Dear friend,

writing on a pre-defined theme has never been my cup of tea. Even at school, writing an essay meant facing an hour of total lack of inspiration, and coming up with something - in readable handwriting - in the half hour or so left.
This is what the IndieWeb Carnival reminds me of. I have waited for the good part of June to even begin to write, and I have five days left before the deadline (though Andrei - the host for this month - has kindly extended the deadline by a couple of days).

On the other hand, writing without an obligation, about whatever I feel like writing, used to come quite easily. So much so that, of the possible forms of expression I can make a foray into, writing is the one in which I have the highest chance of succeeding (I know, it might not be apparent from this blog… but you haven’t seen my drawings, or heard me touch a piano).

So, my contribution for this month’s theme - DIY — Something from (Almost) Nothing - is linked to writing: a website.
No, not this one - though I must admit that submitting for the Carnival a post having itself as a subject was a very tempting thought.

Well, the website I would have liked to talk about - The Director’s Cup - no longer exists, and its domain has been ‘squatted’ by crypto-and-gambling recommendations, so I won’t link to it. But it was my creature, my treasure: a blog dedicated - you guessed it - to cinema news, that I used to write every morning right after waking up and while drinking my morning coffee (hence the pun merging a ‘director’s cut’ and a coffee cup).

It was 2005, a different time: the web was still brimming with blogs; MySpace, Facebook and YouTube had just appeared in the US, but very few people had even heard of them in Europe; Twitter didn’t exist; GMail was not even one year old; most major websites didn’t have an RSS feed.
And, in Italy, very few movie-themed blogs existed. Even fewer were the ones where the author was motivated enough to wake up at 6 am CET, read what happened in cinema news in the US during the night, and write a ‘Daily-like’ post in Italian, to be published by 8 am - in time for people to read it before they left home to go to work (kids, mobile Internet back then was not something people could really afford).

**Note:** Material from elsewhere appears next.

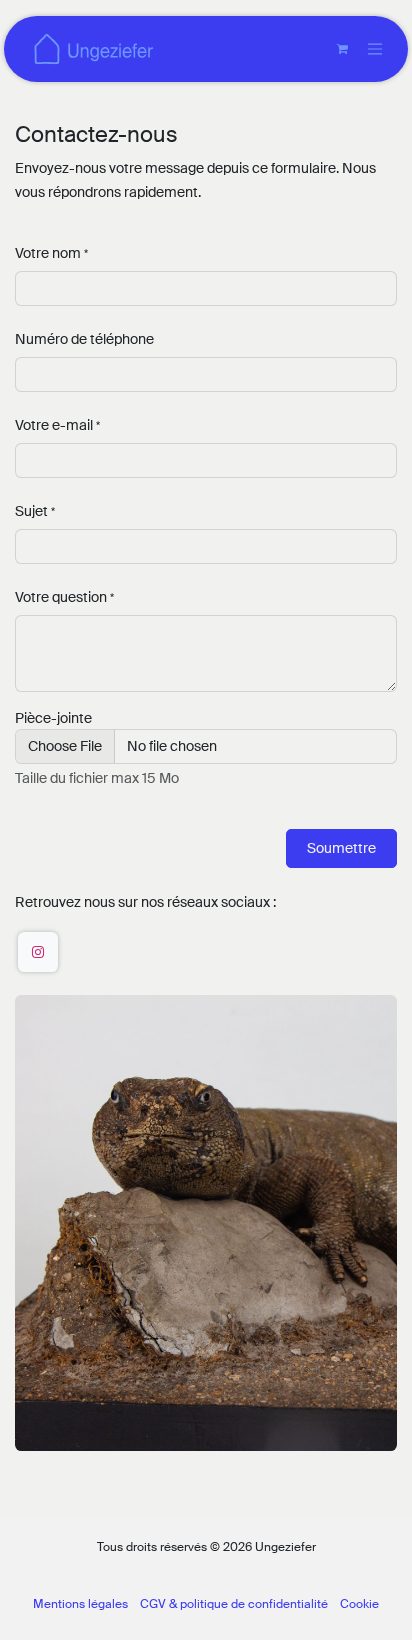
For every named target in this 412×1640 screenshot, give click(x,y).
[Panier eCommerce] (342, 49)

Six days a week, I devoted 90-120 minutes to this activity, of which the most enjoyable part was writing: re-packaging the news, finding the hidden connections and the shortest path to ‘segue’, as we would say today, from one piece of information into the next.
With time, a small but loyal audience arrived; contacts with press agencies and distribution companies started, bringing invites to press screenings; since I didn’t live in Rome or Milan, I couldn’t attend them myself, but I was lucky enough to find a bunch of exceptional correspondents who volunteered to go and review the films, each with their own personal style and no need for editing. One reader offered to design graphic assets for the blog header.
All for free: it was a shared passion project.
Of course, when Google Ads arrived, I tried to ‘monetize it’. The first year after applying to the program, I got almost a dollar per day (bringing, after taxes, just enough to fund a year of hosting), but that ‘golden age’ ended soon.
I didn’t care too much for Search Engine Optimisation: I found it boring to chase Google’s PageRank algorithm, and I thought that would take away the blog’s personality.

Five years in, fatigue ensued, and the feeling of giving free publicity to major corporations without getting anything in return. Everybody’s life priorities were changing. The Internet was changing and required much more effort than a couple of free hours every day for a small website to get noticed.
So I closed the blog in 2010: ashes to ashes, coffee dust to coffee dust. From almost nothing (me, my time, and a pc), and back to nothing.
But not before getting recognition from the ‘adults in the room’: The Director’s Cup was the subject (together with two other blogs) of an article on Ciak, Italy’s most popular printed movie magazine, describing the new forms of online film journalism. It may not, objectively, mean much, but, for me, it was definitely something.

P.S. A few years later I did it again, this time joining forces with a friend I had met during that first experience. Though I have stopped writing for MadMass.it - another play on words, this time George Miller-based - , that site is still alive and going strong, with six-digit monthly viewership.